Am Sonntag hatten wir Konfirmation. Vier junge Menschen ließen sich konfirmieren.

Letztes Jahr waren es acht. Nächstes Jahr könnten es wieder elf sein.

Und wenn ältere Gemeindeglieder aus ihrer Konfirmationszeit erzählen, dann sind da von 20, 30 oder sogar 40 Konfirmanden die Rede. So sehr große Zahlen motivieren, so sehr stört es mich nicht, wenn es nur vier sind.

Ich freue mich über jeden jungen Mensch, der sich für zwei Jahre auf den Weg macht, um über Gott, sein Leben und die Welt nachzudenken. Ein nettes Familienfest könnte er mit der Jugendweihe billiger bekommen. Gerade in einer Lebensphase, wo Jugendliche vieles infrage stellen, freue ich mich, mit ihnen über Gottes Lebensangebot nachzudenken.

Mit ihnen über Jesus, seine Liebe zu uns und gelingendes Leben zu reden. Und klar zu machen, dass eigentlich nur Jesus uns gelingendes Leben von Anfang bis zum Ende schenkt. Und dass sie mit ihm jemanden an ihrer Seite haben, der für sie da ist, sie trägt und Hoffnung gibt.

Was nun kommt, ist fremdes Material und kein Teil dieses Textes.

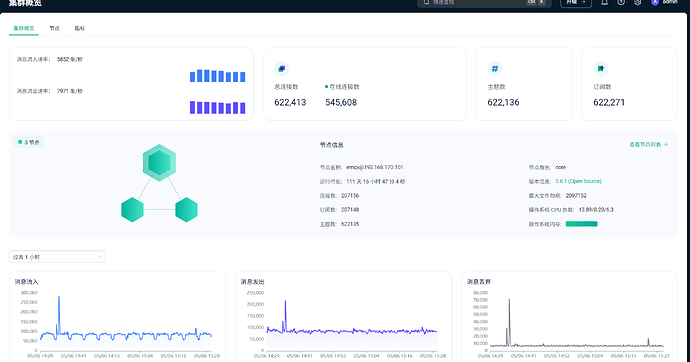Click the help question mark icon
The height and width of the screenshot is (362, 690).
coord(621,2)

Es geht nicht um Kirchenmitgliedschaft, sondern um ein Leben mit Jesus. Es geht nicht um ethische Orientierung, sondern um ein Handeln aus der Liebe Jesu. Es geht nicht darum, religiös zu sein, sondern sein Herz an Jesus zu hängen.

Gerade dieses Bild ist mir immer wichtiger geworden, wenn ich über den Glauben an Jesus rede. Martin Luther hat einmal so formuliert: "Woran du dein Herz hängst, das ist dein Gott." Oder anders formuliert: Von wem oder was lässt du dich in deinen Entscheidungen bestimmen? Was ist dir konkurrenzlos wichtig? An was oder wen glaubst du, wenn es um die Frage nach gelingendem Leben geht? Und im Gespräch mit den jungen Menschen merke ich, dass sie an vieles glauben, an vieles ihr Herz hängen: an den Traum von der wahren Liebe, an den Erfolg in der Schule, an das Ansehen in der Clique, an Geborgenheit in der Familie, an den Traum vom großen Geld.

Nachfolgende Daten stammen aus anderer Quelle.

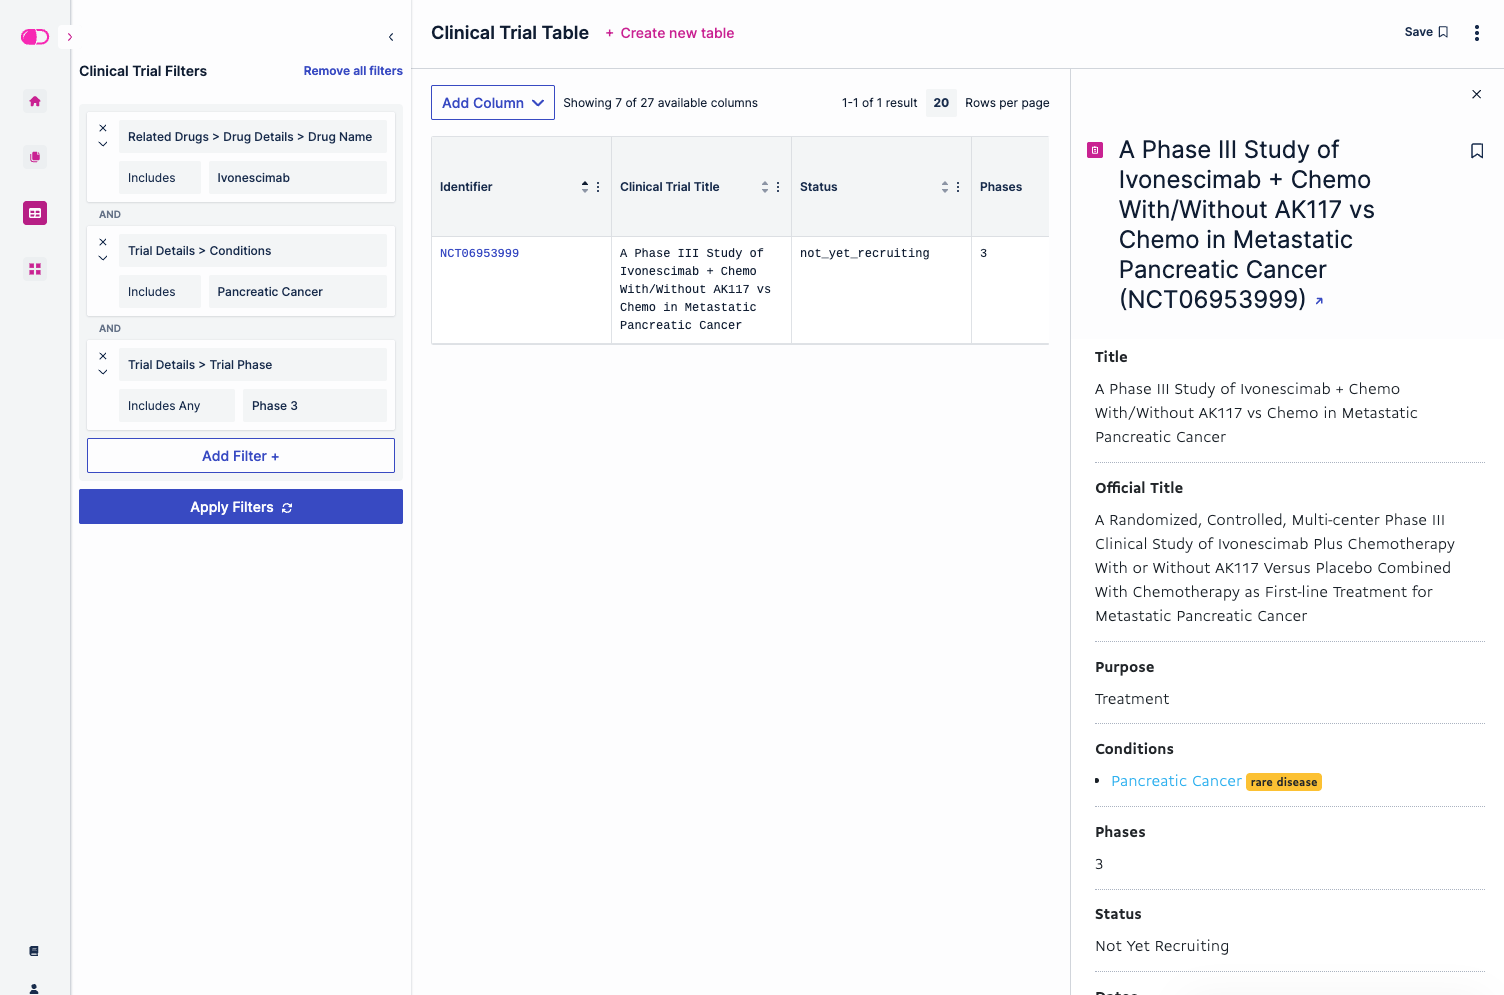Remove the Drug Name filter
This screenshot has height=995, width=1504.
[x=103, y=128]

Und wir reden dann von den Erfüllungen und den Frustrationen, der oftmals vergeblichen Suche nach Geborgenheit und Liebe. Und ich freue mich dann, dass mich der Glaube an Jesus vor manchen Erfahrungen bewahrt hat. Wie die Liebe Jesu ein gutes Fundament ist, sich den Herausforderungen des Lebens zu stellen. Und manchmal erzähle ich auch, wie in Krankheiten und Niederlagen es gut war, dieses Fundament zu haben. Dass ich gehalten wurde, weil ich mein Herz an den Richtigen gehängt habe.

So hoffe ich, dass die Jugendlichen mitnehmen, dass Jesus für sie da ist. Dass sich ein Leben mit ihm lohnt. Dass er der Gott ist, an den ich mein Herz hängen kann, weil er mich nicht hängen lässt.

Und daher freue ich mich über vier oder acht oder natürlich 25 Konfirmanden, mit denen ich über Glauben und gelingendes Leben nachdenken kann.